* **Try it**
Report every line below that holds the word "question".

* **Records provided**
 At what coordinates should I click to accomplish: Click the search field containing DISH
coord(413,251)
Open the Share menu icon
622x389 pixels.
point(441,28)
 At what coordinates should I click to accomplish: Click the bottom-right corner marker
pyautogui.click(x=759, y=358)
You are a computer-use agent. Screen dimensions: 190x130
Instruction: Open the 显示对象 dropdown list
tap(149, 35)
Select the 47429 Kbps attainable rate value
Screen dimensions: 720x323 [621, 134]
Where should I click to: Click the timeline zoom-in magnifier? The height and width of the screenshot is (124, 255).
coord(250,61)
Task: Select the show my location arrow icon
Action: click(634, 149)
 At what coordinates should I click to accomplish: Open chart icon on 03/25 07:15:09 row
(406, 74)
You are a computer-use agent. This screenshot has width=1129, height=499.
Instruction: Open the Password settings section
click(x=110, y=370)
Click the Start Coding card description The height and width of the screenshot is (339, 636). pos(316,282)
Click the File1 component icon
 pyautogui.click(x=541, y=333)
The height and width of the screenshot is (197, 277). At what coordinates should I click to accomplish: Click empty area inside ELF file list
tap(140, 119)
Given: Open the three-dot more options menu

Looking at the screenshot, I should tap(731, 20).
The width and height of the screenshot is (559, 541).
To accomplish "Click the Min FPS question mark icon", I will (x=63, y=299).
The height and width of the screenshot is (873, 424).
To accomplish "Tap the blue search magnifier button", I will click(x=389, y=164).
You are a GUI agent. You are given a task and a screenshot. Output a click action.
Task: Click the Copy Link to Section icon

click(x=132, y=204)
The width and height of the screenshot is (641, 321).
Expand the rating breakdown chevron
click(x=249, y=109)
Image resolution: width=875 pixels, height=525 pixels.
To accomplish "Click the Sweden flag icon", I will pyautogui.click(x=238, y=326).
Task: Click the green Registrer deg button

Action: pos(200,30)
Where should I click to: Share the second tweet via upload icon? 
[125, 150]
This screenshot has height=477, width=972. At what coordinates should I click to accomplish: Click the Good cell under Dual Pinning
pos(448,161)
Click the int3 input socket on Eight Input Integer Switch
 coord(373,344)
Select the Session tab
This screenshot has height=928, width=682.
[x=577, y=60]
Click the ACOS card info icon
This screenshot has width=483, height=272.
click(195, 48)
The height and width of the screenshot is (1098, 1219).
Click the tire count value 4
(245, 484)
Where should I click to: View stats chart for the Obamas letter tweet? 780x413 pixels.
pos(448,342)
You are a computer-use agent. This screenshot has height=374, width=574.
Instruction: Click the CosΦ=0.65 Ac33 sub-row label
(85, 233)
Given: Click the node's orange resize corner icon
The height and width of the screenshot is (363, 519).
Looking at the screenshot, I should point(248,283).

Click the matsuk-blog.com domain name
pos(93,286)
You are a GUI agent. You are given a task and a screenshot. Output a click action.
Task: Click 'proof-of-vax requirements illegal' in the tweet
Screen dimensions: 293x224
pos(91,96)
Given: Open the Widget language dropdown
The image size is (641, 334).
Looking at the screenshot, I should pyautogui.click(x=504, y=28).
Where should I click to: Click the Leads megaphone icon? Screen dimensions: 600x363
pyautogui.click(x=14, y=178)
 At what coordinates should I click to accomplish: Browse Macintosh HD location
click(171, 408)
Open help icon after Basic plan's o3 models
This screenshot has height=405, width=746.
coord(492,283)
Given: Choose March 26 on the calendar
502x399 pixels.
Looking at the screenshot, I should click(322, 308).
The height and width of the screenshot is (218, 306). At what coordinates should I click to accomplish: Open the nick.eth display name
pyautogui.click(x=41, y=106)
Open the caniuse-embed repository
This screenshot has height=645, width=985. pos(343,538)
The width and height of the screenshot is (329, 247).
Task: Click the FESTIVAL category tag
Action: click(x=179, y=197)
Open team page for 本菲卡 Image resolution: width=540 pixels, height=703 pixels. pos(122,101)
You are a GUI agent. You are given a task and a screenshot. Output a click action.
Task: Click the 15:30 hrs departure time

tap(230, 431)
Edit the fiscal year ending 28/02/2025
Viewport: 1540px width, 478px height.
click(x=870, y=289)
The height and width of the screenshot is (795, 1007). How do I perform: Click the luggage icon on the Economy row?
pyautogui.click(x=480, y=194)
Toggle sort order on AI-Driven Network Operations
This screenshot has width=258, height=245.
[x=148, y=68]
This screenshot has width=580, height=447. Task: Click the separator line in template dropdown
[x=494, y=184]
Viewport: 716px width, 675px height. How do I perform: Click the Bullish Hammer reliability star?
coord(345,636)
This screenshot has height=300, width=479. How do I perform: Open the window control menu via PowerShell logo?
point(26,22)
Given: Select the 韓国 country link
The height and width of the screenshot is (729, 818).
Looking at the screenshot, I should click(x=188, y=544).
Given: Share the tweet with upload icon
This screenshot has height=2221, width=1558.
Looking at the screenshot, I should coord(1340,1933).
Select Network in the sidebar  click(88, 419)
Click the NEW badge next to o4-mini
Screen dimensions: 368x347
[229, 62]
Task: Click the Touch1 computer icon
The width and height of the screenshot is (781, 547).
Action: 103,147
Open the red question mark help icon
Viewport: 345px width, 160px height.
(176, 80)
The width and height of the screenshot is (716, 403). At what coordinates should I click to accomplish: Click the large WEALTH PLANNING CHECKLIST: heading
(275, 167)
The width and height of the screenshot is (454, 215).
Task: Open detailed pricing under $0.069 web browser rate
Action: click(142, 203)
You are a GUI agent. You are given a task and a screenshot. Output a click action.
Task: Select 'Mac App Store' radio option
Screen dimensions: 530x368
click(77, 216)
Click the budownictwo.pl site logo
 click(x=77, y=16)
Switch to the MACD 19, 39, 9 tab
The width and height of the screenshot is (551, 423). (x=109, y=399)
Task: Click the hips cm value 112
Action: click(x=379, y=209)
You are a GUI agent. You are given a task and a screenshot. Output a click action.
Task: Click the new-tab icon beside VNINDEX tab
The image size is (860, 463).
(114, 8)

* **Response below**
To accomplish "Click the Min FPS question mark icon", I will (x=63, y=299).
Open the red question mark help icon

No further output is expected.